The call from Pierre
Three years later, Martin feels he wants to deal with the public. Saturn, part of Groupe Beaucage, offered him back-to-back positions as Technical Advisor and Parts and Service Manager at Mitsubishi.
A fan of figures and precision, and at ease in personnel management, this stage fascinated him. In that sense, he couldn’t have been in a better school, he admits with conviction.
In 2012, he received a call from former Chrysler specialist Pierre Bonneville, then owner of Vanasse Pneus et Mécanique—this customer that he knew well as a parts supplier, wanted to meet him.

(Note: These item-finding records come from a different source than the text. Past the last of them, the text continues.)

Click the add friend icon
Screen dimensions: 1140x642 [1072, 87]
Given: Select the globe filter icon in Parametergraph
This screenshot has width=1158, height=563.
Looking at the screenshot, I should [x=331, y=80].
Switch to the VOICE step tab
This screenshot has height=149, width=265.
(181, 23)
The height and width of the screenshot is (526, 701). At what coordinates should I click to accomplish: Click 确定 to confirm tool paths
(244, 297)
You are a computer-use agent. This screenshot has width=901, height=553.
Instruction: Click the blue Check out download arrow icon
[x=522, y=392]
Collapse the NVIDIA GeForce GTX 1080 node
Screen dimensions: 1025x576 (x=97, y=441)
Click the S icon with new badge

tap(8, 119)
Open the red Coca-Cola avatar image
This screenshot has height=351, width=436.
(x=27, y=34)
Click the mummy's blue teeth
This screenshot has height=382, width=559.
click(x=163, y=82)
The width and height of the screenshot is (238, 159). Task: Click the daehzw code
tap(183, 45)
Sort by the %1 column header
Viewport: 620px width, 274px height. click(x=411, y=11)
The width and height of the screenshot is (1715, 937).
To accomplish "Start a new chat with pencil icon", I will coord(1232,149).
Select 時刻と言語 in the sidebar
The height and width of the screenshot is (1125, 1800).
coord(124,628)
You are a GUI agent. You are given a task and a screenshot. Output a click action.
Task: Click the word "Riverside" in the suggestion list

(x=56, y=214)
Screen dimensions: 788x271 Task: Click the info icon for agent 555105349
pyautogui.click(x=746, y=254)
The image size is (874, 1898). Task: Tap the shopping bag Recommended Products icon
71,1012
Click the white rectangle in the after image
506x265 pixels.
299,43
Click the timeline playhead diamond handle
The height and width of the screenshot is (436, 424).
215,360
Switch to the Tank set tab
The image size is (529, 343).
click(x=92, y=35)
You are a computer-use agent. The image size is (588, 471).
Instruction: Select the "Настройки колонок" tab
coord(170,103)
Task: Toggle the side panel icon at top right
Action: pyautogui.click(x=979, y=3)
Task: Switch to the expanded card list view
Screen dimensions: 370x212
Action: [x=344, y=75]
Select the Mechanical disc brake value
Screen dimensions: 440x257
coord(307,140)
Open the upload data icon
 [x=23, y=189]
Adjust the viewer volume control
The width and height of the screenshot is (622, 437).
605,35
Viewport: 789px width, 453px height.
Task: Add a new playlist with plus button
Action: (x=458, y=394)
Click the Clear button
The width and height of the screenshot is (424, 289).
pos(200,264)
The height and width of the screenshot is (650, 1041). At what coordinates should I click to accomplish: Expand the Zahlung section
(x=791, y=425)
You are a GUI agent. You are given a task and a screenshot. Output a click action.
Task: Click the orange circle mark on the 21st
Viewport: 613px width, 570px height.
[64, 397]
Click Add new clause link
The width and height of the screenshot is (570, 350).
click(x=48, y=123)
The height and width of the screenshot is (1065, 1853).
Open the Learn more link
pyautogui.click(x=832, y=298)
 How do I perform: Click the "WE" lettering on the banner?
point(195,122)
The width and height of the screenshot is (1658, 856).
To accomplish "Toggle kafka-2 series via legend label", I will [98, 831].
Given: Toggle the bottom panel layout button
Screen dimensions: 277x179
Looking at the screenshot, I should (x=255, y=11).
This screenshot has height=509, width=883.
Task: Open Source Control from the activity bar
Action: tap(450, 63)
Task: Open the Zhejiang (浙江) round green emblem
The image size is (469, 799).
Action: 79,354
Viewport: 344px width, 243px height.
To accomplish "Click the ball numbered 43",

From right-hand man to shareholder
With no family succession, the garage owner saw in him a professional with the undoubted ability to manage a workshop. In 2015, as expected, he made it a shareholder without hesitation.
In 2022, a new phase begins: Pierre retires, Carl Patry, who owns other workshops, joins forces with Martin, and the former owner is happy to lend a seasonal hand.
This well-planned change of guard, together with the updating of the reception area, the customer area and the product display, is clearly a guarantee of continuity.
2050 in sight
Opened in the 1950s by a family from Rouyn-Noranda, Vanasse Pneus et Mécanique, previously acquired in 1967 and 1995, clearly owes its longevity to an exceptional reputation.
Martin Lacasse is delighted with the steady increase in the number of customers, to which his transparency has contributed, and wouldn’t be surprised to see the company celebrate its centenary one day.